A. yell "i love you work".... they haven't heard that one in a while

OR

d wow
Q. keith urban has arrived on the red carpet. what is your first blog about him?
A. move over russel crowe and the 'ordinary fear of god'. it's new zealand's new favourite super musician.

it's what we have always wanted. so, make it a reality and vote for you new favourite journalists. declan here and caitlin here. if nothing else but to see their pretty faces on the telly. 

05 October, 2010

banned from wikipedia!

i have been banned from editing pages on wikipedia for some kind of slander infringement. seems fair, i probably deserved it. BUT the fact of it is, i have absolutely no idea what i did. i went back through my blog posts and facebook status' looking for what exactly i was doing that day that might have pushed me too far and caused me to lash out on wiki. NOTHING!

One piece short of a puzzle?
so now i have been forced to take out my abject rage on the encyclopaedia website. i'm not silly though, won't be getting my ip address banned again.... lets just say, that people at the university of wollongong probably won't be able to edit pages for about a month. i do have to admit, i did find out i had been banned when i intended to go on a page and call someone a slut. but, i didn't get the chance. i mean i did today, still not the point. i would like to call some idiot keyboardist verve-frontman-loving person whatever names i like, from the comfort of my own home.

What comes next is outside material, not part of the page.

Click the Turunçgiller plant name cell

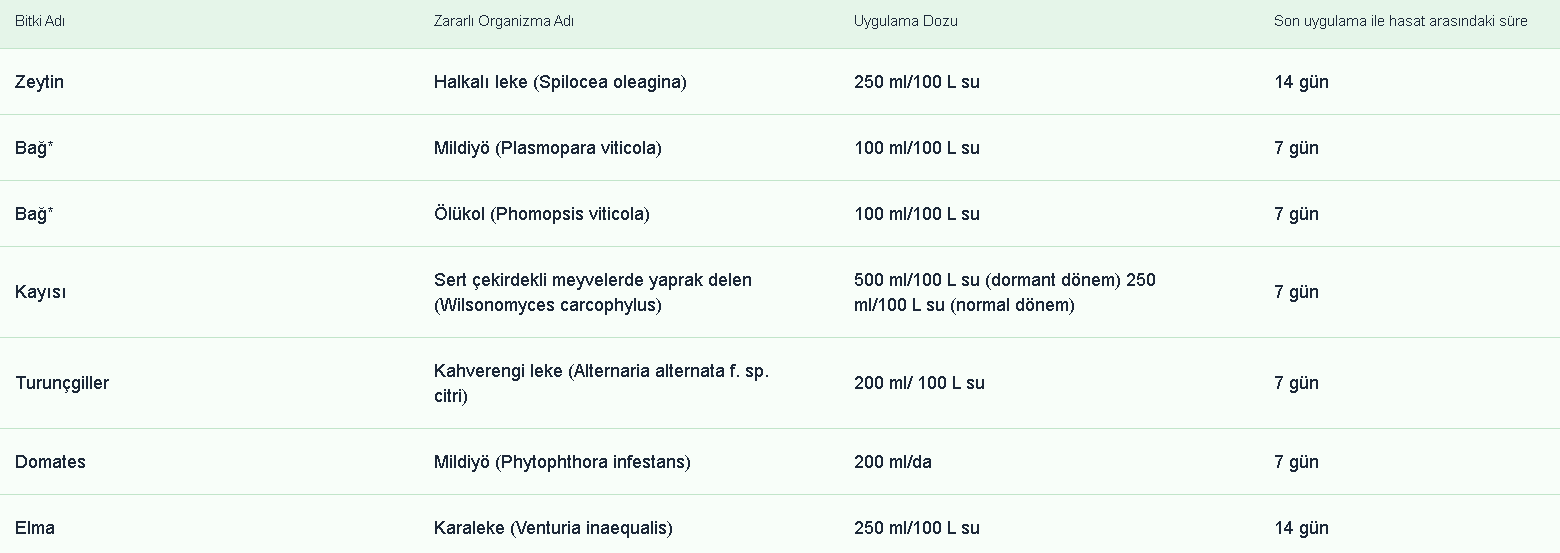coord(62,383)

the biggest problem is, i can't even find out what i initially did to get banned. my conduct is not up for negotiation. it's like living under a fascist regime, except online and it doesn't really matter. i have found a way around the issue and begun my 10 step plan to destroy wikipedia. at the very least, i may mildly irritate them. still, not sure where to start. pick a sweet spot and poke it with a hard stick seems apt. any suggestions? anyone you really dislike or maybe someone you do like that you wish for me to make up a whimsical lie about?

suggestions please! i need my archduke-franz-ferdinand-first-strike to really kick off the annoying.

04 October, 2010

mellowing in my old age....kind of. ok maybe not.

a few weekends ago i attended a lovely wedding. the best kind, with a bride and groom that you actually like and can stomach how much in love they are, without day-dreaming about taking a firearm to the crowded reception. not that i'm bitter. well, that's not entirely true. i am, but i wasn't that day. furthermore, i think the experience of actively enjoying a wedding, sans feeling the need to get completely trollied on free wine, has softened my view on god.

ok so let me explain. religious weddings usually make my very cynical atheist side come out. that day, i tried really hard not to mock or giggle. right, so i giggled a little bit.... still, in my active repression (of which i have years of catholic church-going practice) i found myself listening. i'm not saying i believe in god now. i haven't seen the light and i still think strong belief in god is a bit mad BUT maybe, just maybe, denying the existence of god is as moronic as believing in one.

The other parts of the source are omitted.